**What to produce**: What is needed is an exact copy of the entries below, with the pictures left out.

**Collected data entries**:
# # # # # # #
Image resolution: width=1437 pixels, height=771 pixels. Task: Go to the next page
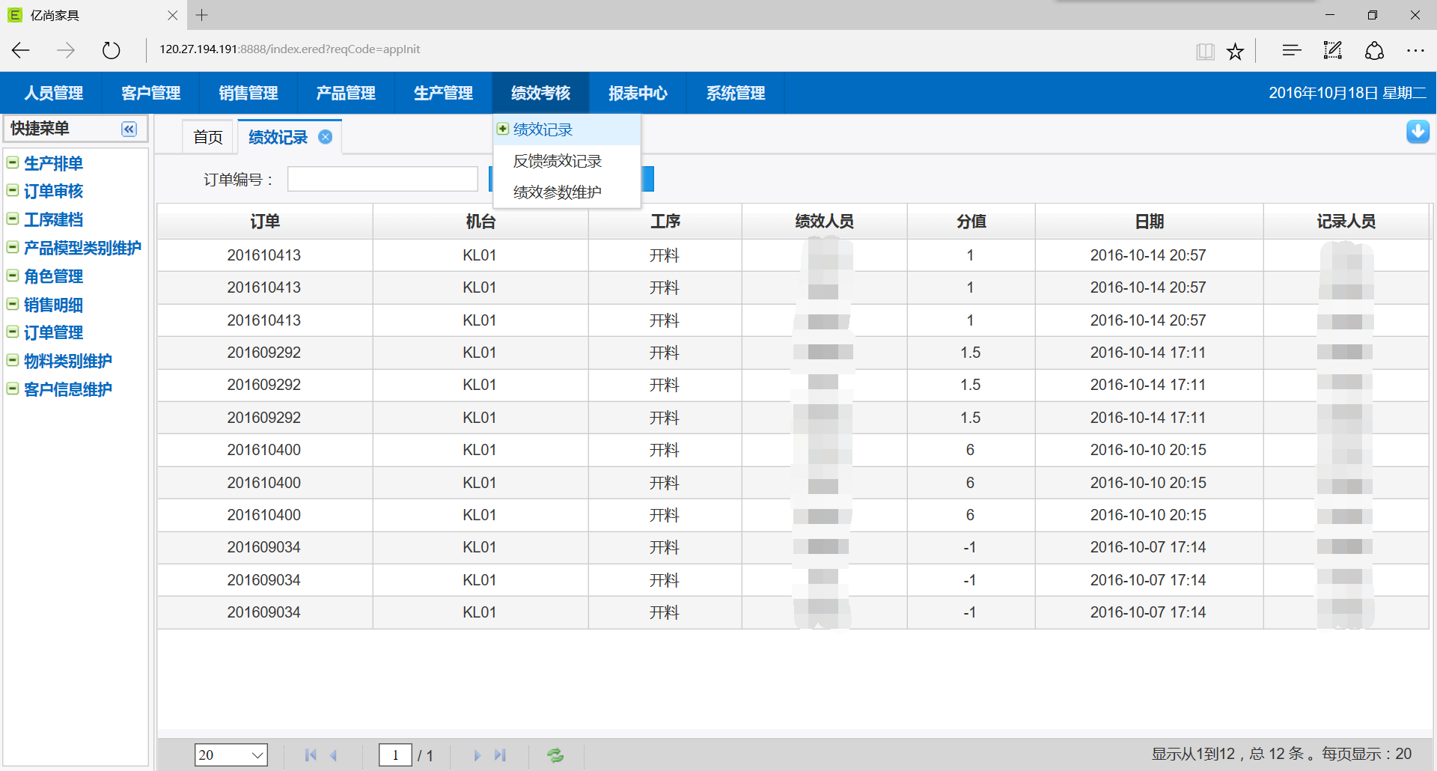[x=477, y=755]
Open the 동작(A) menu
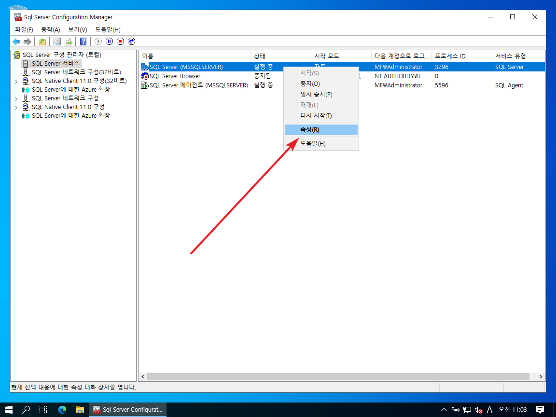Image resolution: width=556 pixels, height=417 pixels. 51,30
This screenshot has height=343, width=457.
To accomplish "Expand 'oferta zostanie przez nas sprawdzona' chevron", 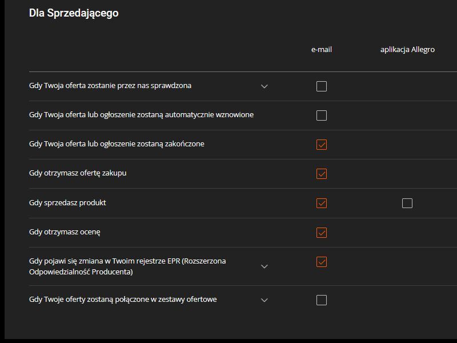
# # # # # # #
**Answer space**:
Image resolution: width=1437 pixels, height=771 pixels. Task: Go to the next page
[x=477, y=755]
Open the 동작(A) menu
Image resolution: width=556 pixels, height=417 pixels. 51,30
This screenshot has height=343, width=457.
To accomplish "Expand 'oferta zostanie przez nas sprawdzona' chevron", 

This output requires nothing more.